Robots in the Jobcentre: Bank of England warns 15 million UK jobs at risk
During the Industrial Revolution, a group of textile workers and weavers calling themselves the Luddites revolted against the machines they perceived to be taking their jobs. The 19th-century dissenters smashed the stocking frames, power looms and spinning frames that were being introduced to their workshops and factories.
Yesterday, the chief economist of the Bank of England, Andy Haldane, was asked whether or not the Luddites had been proved right by the current wave of automation. His response suggested that, if anything, the scale of risk to human jobs has become worse in the past couple of centuries.

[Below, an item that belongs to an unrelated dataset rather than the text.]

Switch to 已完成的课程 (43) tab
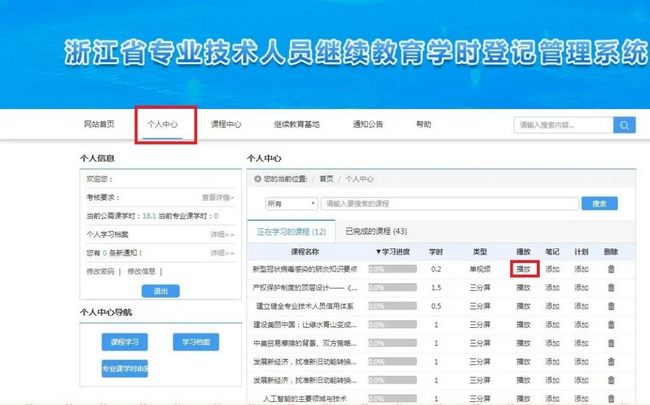 [376, 231]
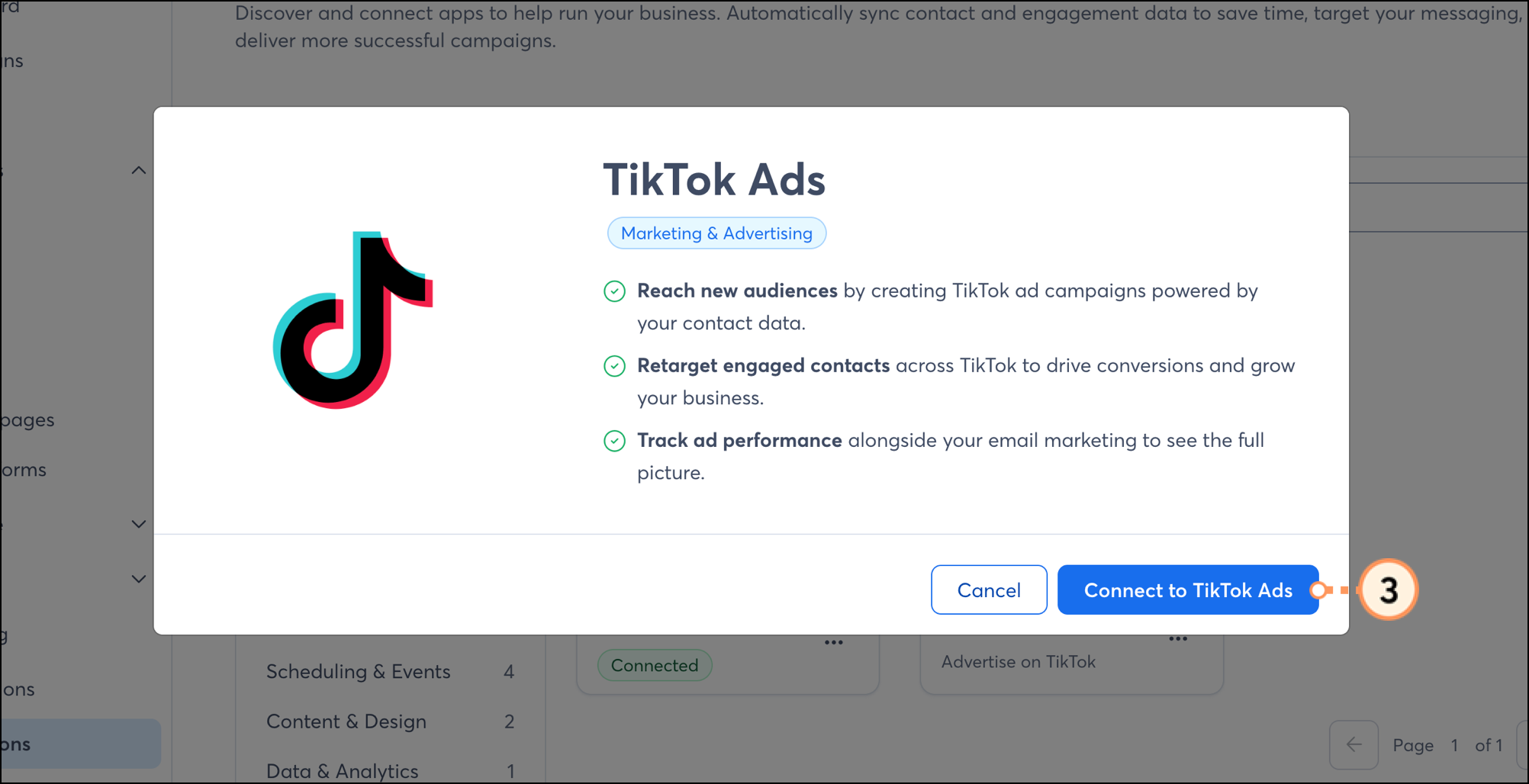Screen dimensions: 1529x784
Task: Open the ellipsis menu on the Connected card
Action: click(x=833, y=641)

“Technology appears to be resulting in faster, wider and deeper degrees of hollowing-out than in the past,” Haldane said. “Why? Because 20th-century machines have substituted not just for manual human tasks, but cognitive ones, too. The set of human skills machines could reproduce, at lower cost, has both widened and deepened.”
Should we pick up hammers and start smashing Tesco checkouts?
Speaking to Britain’s trade union federation, the TUC, Haldane revealed the results of a study by the Bank, which suggested that a great deal of UK jobs could be at risk of automation. The study classified UK jobs into three categories, according to the risk they face from automation. It then multiplied these by the numbers of people employed in each category, reaching an eventual figure of 15 million jobs.
So, should we pick up hammers and start smashing Tesco checkouts?
Get creative (and learn to code)
For those looking for work in post-recession Britain, the job market can often feel pretty bleak. Coupled with 2010’s rise in university tuition fees, the attitude pressed onto young people by careers officers is often that it’s a safer to eschew creative subjects in favour of something that leads to a secure office job. Something like accounting.
Now, with the Bank of England’s study, it turns out those jobs could be the ones at most risk of disappearing completely within the next decade, as robots begin to replace the roles of many office workers.
On top of yesterday’s study, a recent report found that 47% of US employment is at risk of being snatched up by machines. The BBC also recently produced a frightening list, based on a study by researchers at the University of Oxford and Deloitte, noting that 35% of current jobs in the UK are at risk of computerisation over the next 20 years. The ones most at risk? Office jobs like admin, legal secretary and financial accounts manager.
According to a figures released this week by job site Indeed, young people are being massively misinformed over their future careers when it comes to the risks of jobs being lost to automation. From Indeed’s survey of 1,000 16- to 25-year-olds, less than half (47%) said their teacher, lecturer or tutor discussed this trend with them. This suggests a gulf between the future job market and the future job market that is being presented to young people.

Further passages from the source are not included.